Tread material is the biggest visual decision after the beam. Solid white oak or walnut (50–75 mm thick) is the residential default and ages well in BC's climate. Steel treads — flat plate or pan-formed — work for contemporary and industrial interiors. Stone or large-format porcelain on a steel pan gives a heavier, more monolithic look. Glass treads are possible but demand engineered support points and a specified glass build-up. Decide tread material before the bracket geometry is finalized.

Railing design and code compliance

Three systems dominate Vancouver custom residential work: frameless glass, cable, and steel picket. Frameless glass keeps the opening visually clear but requires a top-mounted or side-mounted handrail — the glass panel itself is not a code-compliant handrail. Cable railing (horizontal stainless cables) is cost-effective and durable; cable spacing must comply with the BC Building Code sphere-passage rule. Steel picket or rod-infill adds vertical rhythm and is the most code-straightforward option. Confirm guard height (typically 36" on residential floors, 42" for higher fall hazards) with your AHJ.

  • Frameless glass: needs separate handrail. Post spacing typically 1200–1500 mm.
  • Cable railing: cable spacing to satisfy sphere-passage rule, per BCBC clause.
  • Steel picket or rod: confirm picket spacing, handrail profile, termination at top and bottom.

Base plate and cap plate: where design meets structure

The base plate connects the beam to the lower landing; the cap plate (or top weld plate) connects the beam to the upper floor edge. Both are structural and both are visible on most open-riser designs. A flush base plate recessed into a concrete reveal reads cleaner than a surface-mounted plate. A cap plate welded to a steel header and detailed with a weld-fill grind can disappear into the floor edge. Design the plates to solve both the structural and the visual problem.
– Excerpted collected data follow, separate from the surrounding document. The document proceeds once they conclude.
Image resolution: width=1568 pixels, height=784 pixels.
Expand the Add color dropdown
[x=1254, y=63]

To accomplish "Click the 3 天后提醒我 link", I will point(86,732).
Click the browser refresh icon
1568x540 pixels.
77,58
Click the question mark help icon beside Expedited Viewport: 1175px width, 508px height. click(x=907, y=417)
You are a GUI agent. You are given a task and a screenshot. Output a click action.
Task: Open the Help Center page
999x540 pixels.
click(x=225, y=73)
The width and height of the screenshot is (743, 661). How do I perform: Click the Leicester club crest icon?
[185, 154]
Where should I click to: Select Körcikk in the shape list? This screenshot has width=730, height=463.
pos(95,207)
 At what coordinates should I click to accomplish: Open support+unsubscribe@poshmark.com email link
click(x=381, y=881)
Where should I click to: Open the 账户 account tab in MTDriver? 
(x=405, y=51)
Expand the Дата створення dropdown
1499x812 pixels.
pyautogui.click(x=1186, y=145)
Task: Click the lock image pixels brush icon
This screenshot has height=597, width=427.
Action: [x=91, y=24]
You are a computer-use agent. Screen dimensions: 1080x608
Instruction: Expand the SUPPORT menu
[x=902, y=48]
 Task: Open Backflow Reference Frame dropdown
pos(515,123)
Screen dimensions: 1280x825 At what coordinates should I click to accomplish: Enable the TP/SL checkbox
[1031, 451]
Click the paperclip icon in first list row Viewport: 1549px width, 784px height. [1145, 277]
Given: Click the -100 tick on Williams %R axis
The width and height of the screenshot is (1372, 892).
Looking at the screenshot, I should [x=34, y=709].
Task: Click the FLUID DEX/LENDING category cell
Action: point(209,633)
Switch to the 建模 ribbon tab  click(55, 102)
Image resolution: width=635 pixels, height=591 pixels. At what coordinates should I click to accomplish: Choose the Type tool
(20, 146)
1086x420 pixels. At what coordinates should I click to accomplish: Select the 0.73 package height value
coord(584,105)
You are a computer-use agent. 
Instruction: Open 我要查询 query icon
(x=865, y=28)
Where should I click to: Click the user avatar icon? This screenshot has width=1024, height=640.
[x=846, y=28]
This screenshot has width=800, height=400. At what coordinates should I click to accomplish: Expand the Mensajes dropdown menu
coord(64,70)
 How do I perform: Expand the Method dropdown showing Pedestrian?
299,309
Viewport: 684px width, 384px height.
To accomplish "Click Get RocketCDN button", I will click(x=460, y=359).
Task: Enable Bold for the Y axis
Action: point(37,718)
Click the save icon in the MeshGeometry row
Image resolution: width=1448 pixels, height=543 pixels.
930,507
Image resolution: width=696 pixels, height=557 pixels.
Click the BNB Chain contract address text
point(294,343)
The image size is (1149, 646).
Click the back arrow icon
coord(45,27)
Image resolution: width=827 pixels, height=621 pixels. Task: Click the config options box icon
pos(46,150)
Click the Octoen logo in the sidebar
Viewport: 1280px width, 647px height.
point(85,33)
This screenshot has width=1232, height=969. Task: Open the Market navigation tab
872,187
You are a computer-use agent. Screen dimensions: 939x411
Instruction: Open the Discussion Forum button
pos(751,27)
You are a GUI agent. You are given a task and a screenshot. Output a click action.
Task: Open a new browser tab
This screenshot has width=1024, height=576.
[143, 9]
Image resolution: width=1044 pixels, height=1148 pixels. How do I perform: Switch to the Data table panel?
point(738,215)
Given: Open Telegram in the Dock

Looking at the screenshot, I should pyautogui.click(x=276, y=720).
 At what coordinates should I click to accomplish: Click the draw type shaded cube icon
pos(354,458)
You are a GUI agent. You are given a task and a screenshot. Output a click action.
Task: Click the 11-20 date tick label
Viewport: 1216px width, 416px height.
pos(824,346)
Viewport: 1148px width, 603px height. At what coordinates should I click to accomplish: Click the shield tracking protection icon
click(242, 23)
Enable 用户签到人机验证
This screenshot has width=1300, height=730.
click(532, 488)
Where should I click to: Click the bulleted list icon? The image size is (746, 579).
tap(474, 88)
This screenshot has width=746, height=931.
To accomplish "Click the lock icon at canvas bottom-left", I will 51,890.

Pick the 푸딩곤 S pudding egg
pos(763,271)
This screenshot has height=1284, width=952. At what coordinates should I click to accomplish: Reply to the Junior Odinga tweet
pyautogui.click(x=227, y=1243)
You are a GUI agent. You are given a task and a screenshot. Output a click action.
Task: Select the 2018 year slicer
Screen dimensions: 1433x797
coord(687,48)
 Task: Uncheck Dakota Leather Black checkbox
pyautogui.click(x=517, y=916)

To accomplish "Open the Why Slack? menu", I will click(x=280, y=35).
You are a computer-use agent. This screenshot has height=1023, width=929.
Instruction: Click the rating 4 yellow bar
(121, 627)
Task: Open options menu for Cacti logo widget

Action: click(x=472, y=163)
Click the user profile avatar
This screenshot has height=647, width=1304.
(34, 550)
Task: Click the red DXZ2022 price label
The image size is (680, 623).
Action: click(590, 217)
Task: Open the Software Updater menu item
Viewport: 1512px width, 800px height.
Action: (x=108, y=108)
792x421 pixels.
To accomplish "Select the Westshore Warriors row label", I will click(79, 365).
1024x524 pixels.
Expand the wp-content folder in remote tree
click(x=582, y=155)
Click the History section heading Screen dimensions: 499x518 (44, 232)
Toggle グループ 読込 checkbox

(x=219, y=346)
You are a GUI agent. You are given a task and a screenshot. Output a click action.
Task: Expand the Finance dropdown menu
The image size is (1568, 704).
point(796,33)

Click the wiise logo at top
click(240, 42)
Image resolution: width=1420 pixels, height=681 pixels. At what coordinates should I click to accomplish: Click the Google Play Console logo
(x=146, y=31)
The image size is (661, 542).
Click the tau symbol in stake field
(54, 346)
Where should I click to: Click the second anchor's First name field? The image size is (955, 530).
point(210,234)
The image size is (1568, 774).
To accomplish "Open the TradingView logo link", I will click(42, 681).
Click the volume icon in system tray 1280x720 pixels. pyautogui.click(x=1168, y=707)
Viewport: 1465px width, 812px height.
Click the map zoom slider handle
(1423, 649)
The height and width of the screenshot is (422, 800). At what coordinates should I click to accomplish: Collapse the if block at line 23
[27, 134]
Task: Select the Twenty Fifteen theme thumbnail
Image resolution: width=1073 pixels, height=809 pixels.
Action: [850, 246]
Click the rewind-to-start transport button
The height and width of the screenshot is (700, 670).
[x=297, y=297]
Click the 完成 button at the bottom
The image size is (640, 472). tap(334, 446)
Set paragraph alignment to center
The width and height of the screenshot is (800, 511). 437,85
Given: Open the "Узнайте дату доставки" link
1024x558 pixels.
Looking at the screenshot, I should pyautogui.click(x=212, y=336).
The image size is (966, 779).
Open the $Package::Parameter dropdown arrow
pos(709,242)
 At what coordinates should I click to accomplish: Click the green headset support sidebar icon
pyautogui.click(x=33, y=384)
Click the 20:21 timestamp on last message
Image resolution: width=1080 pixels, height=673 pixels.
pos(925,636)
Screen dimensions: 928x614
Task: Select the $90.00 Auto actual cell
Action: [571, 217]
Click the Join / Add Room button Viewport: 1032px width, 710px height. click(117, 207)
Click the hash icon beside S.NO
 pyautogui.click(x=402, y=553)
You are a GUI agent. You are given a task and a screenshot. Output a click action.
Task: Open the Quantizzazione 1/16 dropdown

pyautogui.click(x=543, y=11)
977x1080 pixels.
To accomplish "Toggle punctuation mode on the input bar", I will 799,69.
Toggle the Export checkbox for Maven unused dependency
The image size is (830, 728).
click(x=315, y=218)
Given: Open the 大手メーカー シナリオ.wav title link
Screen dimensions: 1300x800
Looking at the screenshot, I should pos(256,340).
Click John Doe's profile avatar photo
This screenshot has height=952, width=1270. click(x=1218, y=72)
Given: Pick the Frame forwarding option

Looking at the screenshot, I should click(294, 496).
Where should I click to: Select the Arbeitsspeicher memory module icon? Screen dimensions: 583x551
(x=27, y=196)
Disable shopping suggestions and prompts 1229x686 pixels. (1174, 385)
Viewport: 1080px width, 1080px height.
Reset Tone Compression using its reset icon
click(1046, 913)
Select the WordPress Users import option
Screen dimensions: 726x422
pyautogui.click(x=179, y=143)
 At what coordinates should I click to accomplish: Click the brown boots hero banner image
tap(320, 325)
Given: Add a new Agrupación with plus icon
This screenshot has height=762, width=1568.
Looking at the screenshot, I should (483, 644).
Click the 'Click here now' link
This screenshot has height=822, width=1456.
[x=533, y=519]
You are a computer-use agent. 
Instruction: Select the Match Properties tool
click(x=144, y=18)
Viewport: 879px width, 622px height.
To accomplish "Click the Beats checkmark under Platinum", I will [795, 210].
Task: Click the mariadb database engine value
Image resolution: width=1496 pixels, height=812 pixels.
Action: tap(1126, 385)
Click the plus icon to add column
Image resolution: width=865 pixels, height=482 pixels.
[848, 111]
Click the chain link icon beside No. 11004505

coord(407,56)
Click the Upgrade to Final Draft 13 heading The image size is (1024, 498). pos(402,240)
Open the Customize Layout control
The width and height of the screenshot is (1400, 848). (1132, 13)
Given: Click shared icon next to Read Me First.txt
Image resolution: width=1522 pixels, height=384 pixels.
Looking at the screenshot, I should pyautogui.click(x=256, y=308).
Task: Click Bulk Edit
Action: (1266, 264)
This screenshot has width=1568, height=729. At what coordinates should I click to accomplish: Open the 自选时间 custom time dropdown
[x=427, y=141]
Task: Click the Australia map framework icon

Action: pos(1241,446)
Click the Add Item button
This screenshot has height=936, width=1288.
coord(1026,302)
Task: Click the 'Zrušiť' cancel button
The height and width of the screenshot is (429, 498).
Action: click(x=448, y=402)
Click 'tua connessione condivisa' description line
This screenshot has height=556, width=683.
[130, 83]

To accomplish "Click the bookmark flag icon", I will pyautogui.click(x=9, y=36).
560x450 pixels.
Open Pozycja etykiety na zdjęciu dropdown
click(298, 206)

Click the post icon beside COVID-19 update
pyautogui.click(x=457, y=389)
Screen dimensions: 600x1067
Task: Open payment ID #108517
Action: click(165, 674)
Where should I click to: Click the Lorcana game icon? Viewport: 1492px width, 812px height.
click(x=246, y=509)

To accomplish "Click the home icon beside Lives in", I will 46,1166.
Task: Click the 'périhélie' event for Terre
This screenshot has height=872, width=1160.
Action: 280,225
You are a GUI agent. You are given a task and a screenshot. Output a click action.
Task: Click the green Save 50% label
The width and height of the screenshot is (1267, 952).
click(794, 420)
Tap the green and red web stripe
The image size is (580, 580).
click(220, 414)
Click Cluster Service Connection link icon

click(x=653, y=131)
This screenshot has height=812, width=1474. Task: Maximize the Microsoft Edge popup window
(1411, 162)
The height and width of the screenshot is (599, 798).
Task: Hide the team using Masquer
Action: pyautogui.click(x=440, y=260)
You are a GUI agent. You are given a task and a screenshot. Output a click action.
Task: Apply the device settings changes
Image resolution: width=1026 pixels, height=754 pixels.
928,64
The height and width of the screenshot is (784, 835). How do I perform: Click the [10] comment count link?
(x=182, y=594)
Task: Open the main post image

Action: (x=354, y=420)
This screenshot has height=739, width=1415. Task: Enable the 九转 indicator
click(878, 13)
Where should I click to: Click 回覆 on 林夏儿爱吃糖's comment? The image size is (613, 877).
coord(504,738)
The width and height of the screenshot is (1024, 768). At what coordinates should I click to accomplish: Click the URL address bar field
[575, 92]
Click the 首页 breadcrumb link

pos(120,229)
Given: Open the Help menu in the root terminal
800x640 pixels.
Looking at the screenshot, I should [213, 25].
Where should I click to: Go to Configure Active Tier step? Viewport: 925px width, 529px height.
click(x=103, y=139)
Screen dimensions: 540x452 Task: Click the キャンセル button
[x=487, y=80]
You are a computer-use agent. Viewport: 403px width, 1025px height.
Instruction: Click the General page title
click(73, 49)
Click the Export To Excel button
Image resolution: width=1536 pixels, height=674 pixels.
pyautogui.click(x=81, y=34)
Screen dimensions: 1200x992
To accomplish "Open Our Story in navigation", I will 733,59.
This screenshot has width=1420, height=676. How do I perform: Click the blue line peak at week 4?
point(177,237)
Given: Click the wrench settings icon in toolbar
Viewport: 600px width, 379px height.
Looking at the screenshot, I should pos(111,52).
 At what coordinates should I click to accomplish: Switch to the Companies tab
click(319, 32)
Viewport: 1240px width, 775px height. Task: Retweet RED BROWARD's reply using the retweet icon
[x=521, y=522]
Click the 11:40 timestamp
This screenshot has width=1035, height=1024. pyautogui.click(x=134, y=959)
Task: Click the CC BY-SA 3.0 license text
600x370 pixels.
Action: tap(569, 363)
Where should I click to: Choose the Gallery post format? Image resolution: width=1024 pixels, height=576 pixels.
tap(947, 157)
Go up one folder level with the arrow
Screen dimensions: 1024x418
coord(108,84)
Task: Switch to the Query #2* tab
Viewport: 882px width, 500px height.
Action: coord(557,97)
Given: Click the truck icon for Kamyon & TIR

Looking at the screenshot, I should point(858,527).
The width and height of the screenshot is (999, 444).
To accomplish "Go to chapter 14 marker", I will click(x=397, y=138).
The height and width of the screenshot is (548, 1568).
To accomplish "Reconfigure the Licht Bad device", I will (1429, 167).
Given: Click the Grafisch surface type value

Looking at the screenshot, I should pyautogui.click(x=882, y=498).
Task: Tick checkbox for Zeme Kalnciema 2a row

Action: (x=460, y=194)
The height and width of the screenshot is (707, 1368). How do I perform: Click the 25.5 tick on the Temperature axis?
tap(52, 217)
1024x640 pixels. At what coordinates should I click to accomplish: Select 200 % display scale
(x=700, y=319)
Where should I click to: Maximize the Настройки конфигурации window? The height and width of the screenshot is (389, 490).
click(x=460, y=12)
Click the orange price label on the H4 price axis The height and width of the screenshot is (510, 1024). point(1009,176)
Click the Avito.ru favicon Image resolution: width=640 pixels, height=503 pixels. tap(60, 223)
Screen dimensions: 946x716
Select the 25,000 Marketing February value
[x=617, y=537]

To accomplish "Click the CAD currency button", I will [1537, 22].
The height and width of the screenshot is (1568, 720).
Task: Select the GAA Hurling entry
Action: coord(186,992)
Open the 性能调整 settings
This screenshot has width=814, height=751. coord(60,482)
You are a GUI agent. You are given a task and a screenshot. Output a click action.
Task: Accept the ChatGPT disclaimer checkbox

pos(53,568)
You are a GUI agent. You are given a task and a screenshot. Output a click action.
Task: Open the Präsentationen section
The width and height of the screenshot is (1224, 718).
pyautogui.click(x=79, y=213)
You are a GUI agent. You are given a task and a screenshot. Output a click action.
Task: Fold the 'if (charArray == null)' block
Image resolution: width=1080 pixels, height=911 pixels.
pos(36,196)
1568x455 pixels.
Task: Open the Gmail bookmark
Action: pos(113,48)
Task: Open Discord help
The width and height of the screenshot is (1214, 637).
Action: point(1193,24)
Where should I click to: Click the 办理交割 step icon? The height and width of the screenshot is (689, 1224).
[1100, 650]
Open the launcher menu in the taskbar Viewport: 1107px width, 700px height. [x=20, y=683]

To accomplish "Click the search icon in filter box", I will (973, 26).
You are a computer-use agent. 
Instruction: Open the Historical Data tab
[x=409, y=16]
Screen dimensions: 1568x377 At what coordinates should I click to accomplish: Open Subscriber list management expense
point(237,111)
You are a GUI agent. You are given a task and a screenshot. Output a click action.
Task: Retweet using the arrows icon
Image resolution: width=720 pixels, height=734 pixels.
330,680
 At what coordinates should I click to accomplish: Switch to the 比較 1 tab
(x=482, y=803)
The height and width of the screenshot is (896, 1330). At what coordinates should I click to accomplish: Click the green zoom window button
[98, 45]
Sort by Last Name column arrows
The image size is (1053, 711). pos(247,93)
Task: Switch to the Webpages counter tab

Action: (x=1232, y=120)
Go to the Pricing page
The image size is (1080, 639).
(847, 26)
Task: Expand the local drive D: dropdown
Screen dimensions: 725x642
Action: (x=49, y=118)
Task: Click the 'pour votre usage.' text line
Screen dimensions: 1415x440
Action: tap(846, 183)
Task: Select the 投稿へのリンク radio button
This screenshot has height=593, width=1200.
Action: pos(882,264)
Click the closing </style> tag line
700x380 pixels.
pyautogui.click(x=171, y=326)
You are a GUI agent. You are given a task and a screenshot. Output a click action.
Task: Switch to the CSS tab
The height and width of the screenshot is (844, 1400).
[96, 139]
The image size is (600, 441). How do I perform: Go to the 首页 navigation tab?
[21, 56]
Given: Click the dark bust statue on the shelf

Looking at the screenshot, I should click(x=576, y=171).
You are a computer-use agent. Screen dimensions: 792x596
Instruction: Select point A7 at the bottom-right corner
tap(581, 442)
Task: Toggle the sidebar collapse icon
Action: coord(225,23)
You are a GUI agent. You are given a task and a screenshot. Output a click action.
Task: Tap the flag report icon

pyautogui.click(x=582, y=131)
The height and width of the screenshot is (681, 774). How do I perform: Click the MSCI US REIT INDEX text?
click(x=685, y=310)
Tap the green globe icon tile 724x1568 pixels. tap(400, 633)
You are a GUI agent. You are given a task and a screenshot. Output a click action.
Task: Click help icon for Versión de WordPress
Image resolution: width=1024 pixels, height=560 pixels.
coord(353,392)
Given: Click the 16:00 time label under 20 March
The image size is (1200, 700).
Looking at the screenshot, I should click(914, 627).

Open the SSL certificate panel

Finish: interior vs. exterior

Interior mono stringers almost always get shop powder coat — a phosphate pre-treatment, then a thermoset powder applied to the bare steel, then baked. The finish is durable, can match any RAL colour, and is available in flat, satin, and gloss sheens. Blackened steel (hot bluing or wax finish) is an option for interiors where the raw steel look is part of the design intent — it is not a protective coating and requires maintenance. Exterior stairs need a duplex system: hot-dip galvanized to ASTM A123, then powder coated over a sweep-blast surface prep.

Related questions

What railing looks best with a mono stringer?

Frameless glass keeps the stair visually open and suits contemporary interiors. Cable is lighter, practical, and durable in BC's climate. Steel pickets add rhythm and are the most straightforward code path. The right choice depends on the architecture, the view you want to preserve, and the budget — glass guard is typically the most expensive per linear foot.

Should the stringer be powder-coated or blackened?

Powder coat is the durable, low-maintenance finish for interior stairs and the only practical option for exterior. Blackened steel is a raw-steel aesthetic that suits certain interiors but is not a protective coating — it requires maintenance and is not suitable for humid or exterior environments.

Can a mono stringer beam be curved?

Yes, but curved beams require either a section roll or a welded curving process, both of which add cost and lead time. A curved mono stringer staircase is one of the most complex fabrication scopes in residential metalwork. Budget and schedule accordingly.

How do I show a mono stringer stair to my architect or designer?

We can work from architectural drawings, sketch designs, or a site meeting. We prepare shop drawings for design review — section views through the beam, tread, and railing — before fabrication starts. Most architects want to see those drawings before the shop order is placed.